>> BEGIN THE DATA

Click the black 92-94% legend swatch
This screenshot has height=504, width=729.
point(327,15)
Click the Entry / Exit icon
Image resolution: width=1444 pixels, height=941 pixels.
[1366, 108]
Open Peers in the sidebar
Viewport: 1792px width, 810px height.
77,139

>> END THE DATA

Write out every line of the listing above again, word for word and in the same order.

__ANSWER TO THIS EXERCISE__
Click the black 92-94% legend swatch
This screenshot has height=504, width=729.
point(327,15)
Click the Entry / Exit icon
Image resolution: width=1444 pixels, height=941 pixels.
[1366, 108]
Open Peers in the sidebar
Viewport: 1792px width, 810px height.
77,139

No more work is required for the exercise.